台湾系の有力どころはTOKEN、NOVATEC、ALEXRIMS、KINESISなどなどです。だいたい大手有名ブランドのOEMをして、自社工場をします。
品質は疑いなしです。台湾製のスマホとPCと自転車パーツは世界最高クラスです。高品質で高コスパだ。ハブから何から自前で出来ます。唯一、スポークはDTやPillarやSAPIMですが。
別の記事に書きましたが、ALEXRIMS のALX473は46000円で1400gのチューブレス互換の軽量アルミホイールです。

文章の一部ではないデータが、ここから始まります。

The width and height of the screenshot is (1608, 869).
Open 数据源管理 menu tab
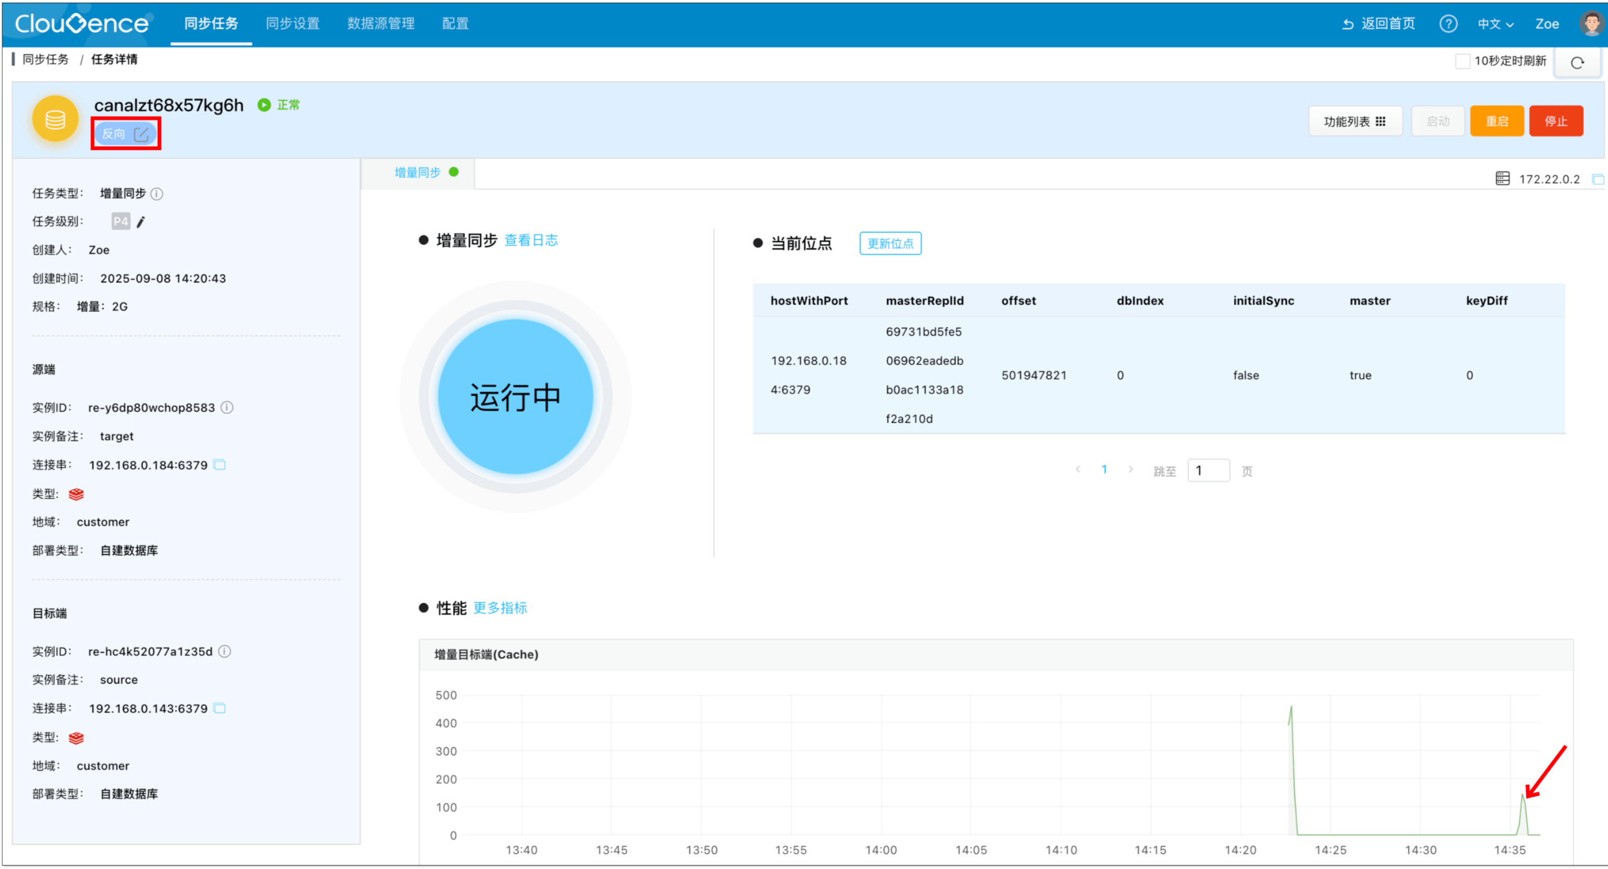[x=381, y=24]
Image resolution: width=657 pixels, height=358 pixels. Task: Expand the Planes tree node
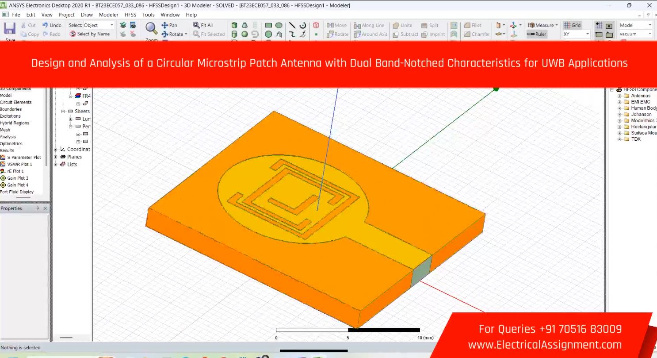click(56, 157)
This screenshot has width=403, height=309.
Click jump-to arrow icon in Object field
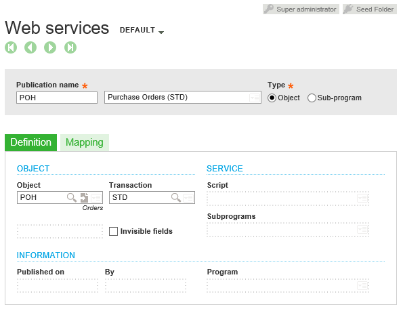click(x=84, y=198)
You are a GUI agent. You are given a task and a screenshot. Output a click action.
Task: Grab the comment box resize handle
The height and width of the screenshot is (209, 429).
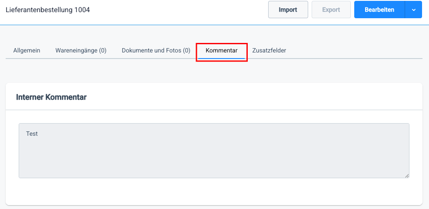pyautogui.click(x=407, y=176)
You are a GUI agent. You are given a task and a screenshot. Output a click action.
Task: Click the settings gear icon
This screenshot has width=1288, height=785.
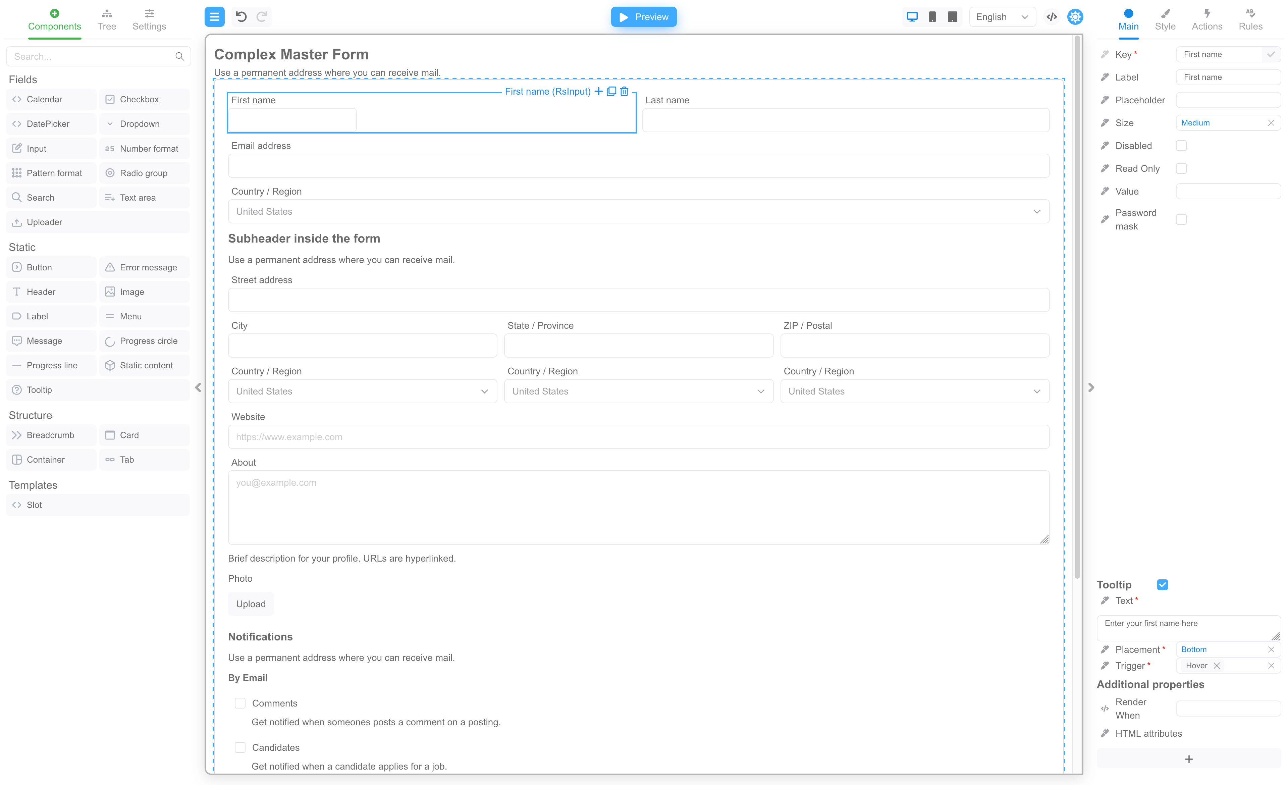1075,16
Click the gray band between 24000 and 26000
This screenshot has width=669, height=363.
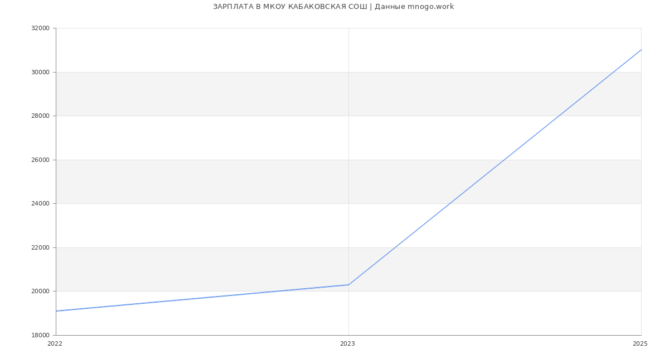click(x=223, y=182)
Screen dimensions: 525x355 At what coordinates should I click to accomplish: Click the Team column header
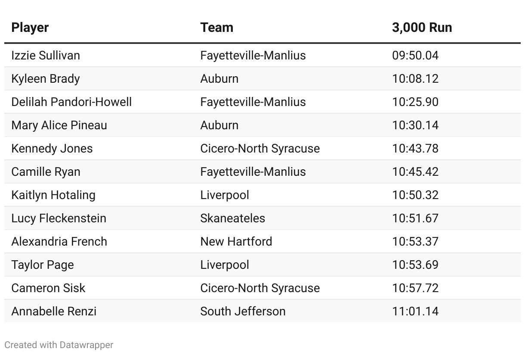(217, 28)
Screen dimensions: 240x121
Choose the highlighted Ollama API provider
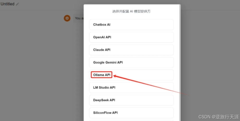tap(131, 75)
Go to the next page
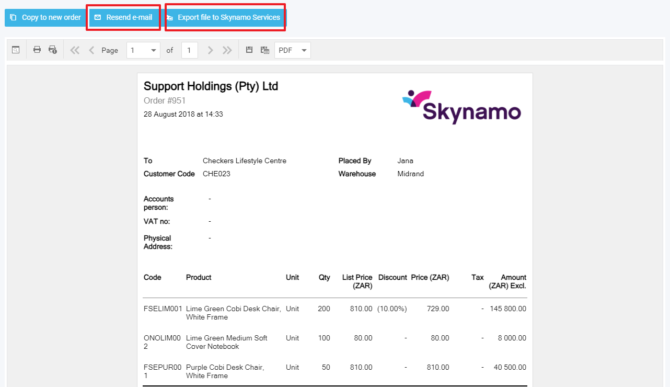Screen dimensions: 670x387 point(210,50)
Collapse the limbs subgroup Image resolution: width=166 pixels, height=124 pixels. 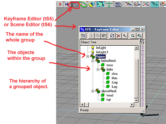(98, 69)
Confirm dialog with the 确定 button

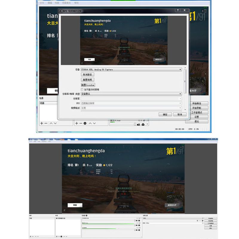(x=165, y=114)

上記の四天王ブランドの同クラスの製品の半額です。
NOVATEC
NOVATECは台湾大手ハブ屋です。Aliexpressの手組みホイールのド定番です。DAHONの74mmフロントやBOOSTのリア148mmまで幅広いハブを取り揃えます。
加工精度です。
このXDドライバーはそうじゃありませんが、SRAM/SHIMANOフリーのやわらかさは有名です。回転はふつうです。
2017モデルのハブからロゴが変わりまして、旧ロゴよりイマドキスタイリッシュになりました。旧ロゴは赤がちですからね。このマイナー変更はPROSです。
ALEXRIMS
アレックスリムは世界シェアナンバーワンのリム屋さんです。ALEXのリムとNOVATECのハブが全ジャンルの全ホイールをカバーできます。
今年はアレックスのリニューアルイヤーです。ホイール部門のA-classを母体に統合して、意欲的な完組みパッケージホイールを出します。
おすすめロードホイールベスト1は?
やっぱり、旧タイプのQR式の売れ筋はゾンダです。ロングセラーのベストヒットです。